Dog parks are a popular destination for many dog owners, even those who have large yards in which to play at home. These parks allow dogs to romp, off-leash, in a fenced environment. For many owners, it is also a place to meet and connect with other dog lovers. To keep your dog safe, follow these simple rules and remain alert for signs of danger.
Have a solid recall (come when called). This will assure that you are able to call your dog out of danger if needed. If you don’t have a solid recall, consider other alternatives to off-leash parks, such as training classes, or smaller play groups, where you can safely practice your dog’s recall before letting him play off-leash with dogs you don’t know well.
Observe the humans. If people are chatting with backs turned to the dogs, stay away. While it’s perfectly fine to chat with other dog owners, it’s more important to watch the dogs as they interact. Stand facing your dog, and talk to people at your side. If the other owners are watching their dogs, it’s a safe bet that they are looking out for their welfare.
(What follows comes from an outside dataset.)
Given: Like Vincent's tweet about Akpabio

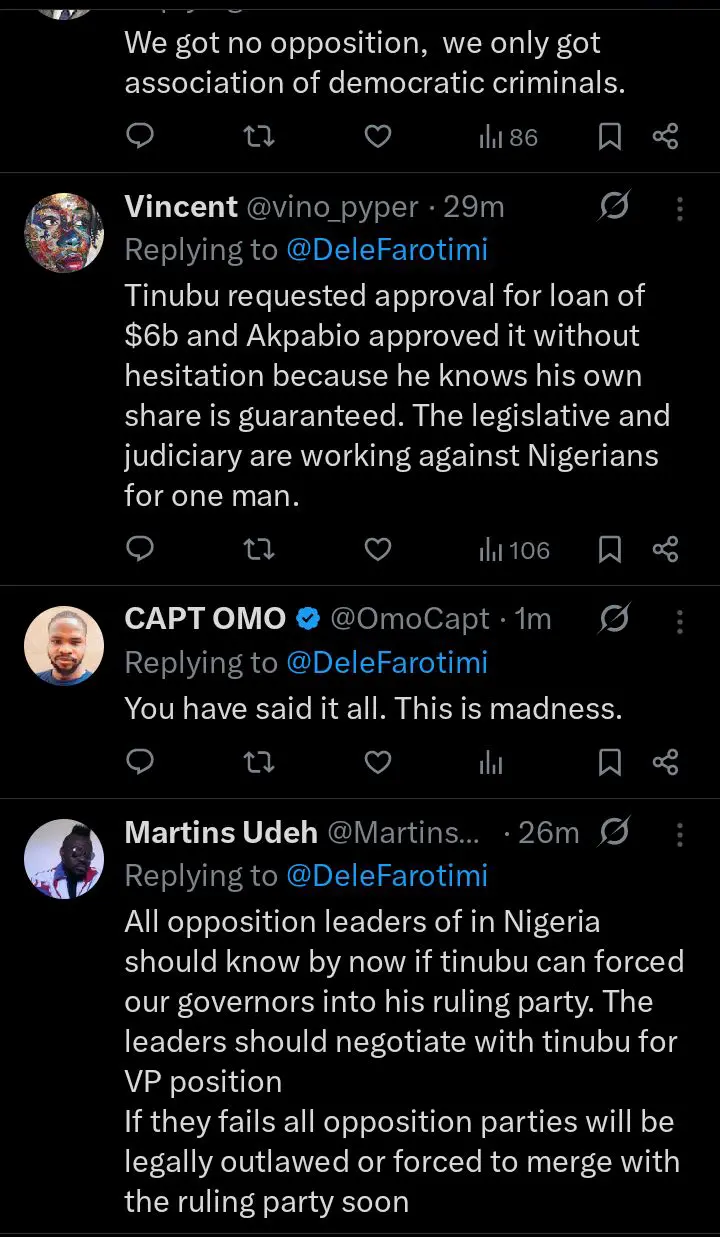Looking at the screenshot, I should pyautogui.click(x=377, y=549).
Observe the dogs. Look out for dogs that challenge others, stand over or mount others or bully others. If you see such a dog, you might consider leaving rather than risking your dog’s involvement in a scuffle. Keep in mind, also, that many dog owners do not understand dog body language, so they may not even be aware that their dog is being a bully or an impolite brat. Rather than argue with the owner who insists that his or her dog is “friendly”, it is often better to just leave the park if you are uncomfortable with the interactions between your dog and another. Your top priority is to respect your dog’s needs, so if he doesn’t appear to be enjoying the time, you should honor that.
Consider alternatives. Remember that, like people, every dog should not be expected to get along with every other dog. Have you gotten along with every single person you’ve ever met? Have you never had an argument? Personalities can clash and, in a park full of strangers, this likelihood increases. To avoid this, try meeting at a local park with friends whose dogs are known to get along with yours. Or if you still prefer the dog park, go at times when there are fewer dogs. I recommend groups of 8 or fewer, ideally. (Although doggy day cares have larger groups, they are typically managed by more experienced professionals, and for the most part, these dogs have gotten to know each other much better.)
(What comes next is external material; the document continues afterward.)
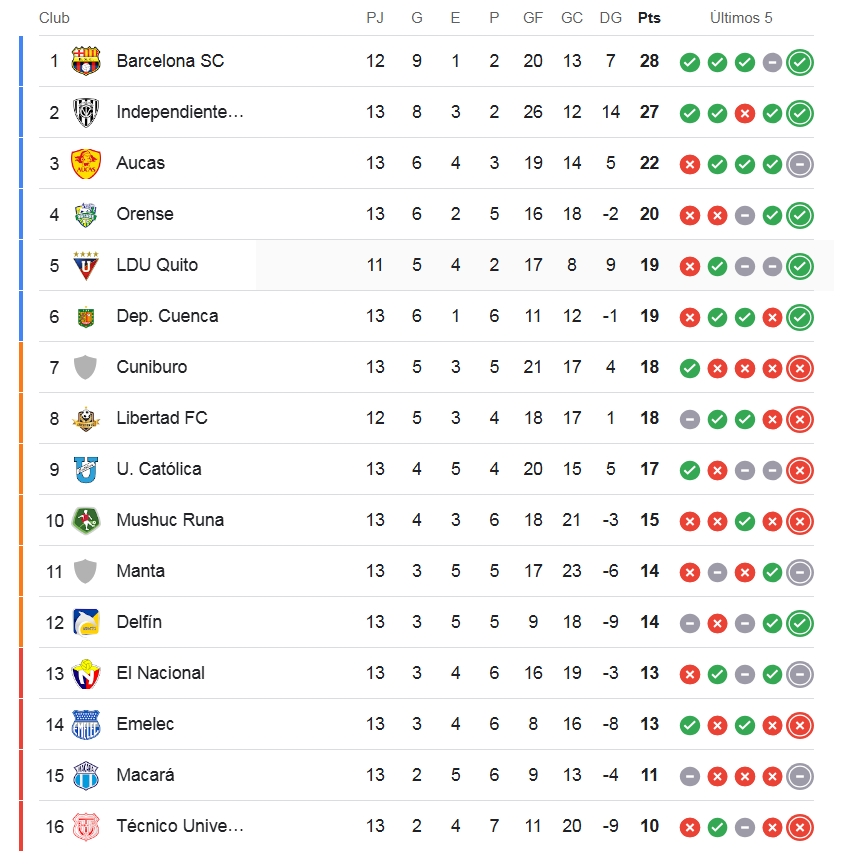Click the U. Católica crest icon
This screenshot has width=844, height=858.
click(86, 469)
Dog sports are another great option. A wide variety of sports are available including Agility, Flyball, Rally Obedience, Canine Freestyle (dancing), Dock Diving, Tracking, Herding, Disc Dogs (Frisbee) and many others. Dog sports encourage better relationships between you and your dog, allow your dog to play off-leash in a more controlled and fun environment, and teach dogs that playing with you is more fun than playing with other dogs – an invaluable lesson in case you need emergency obedience some day.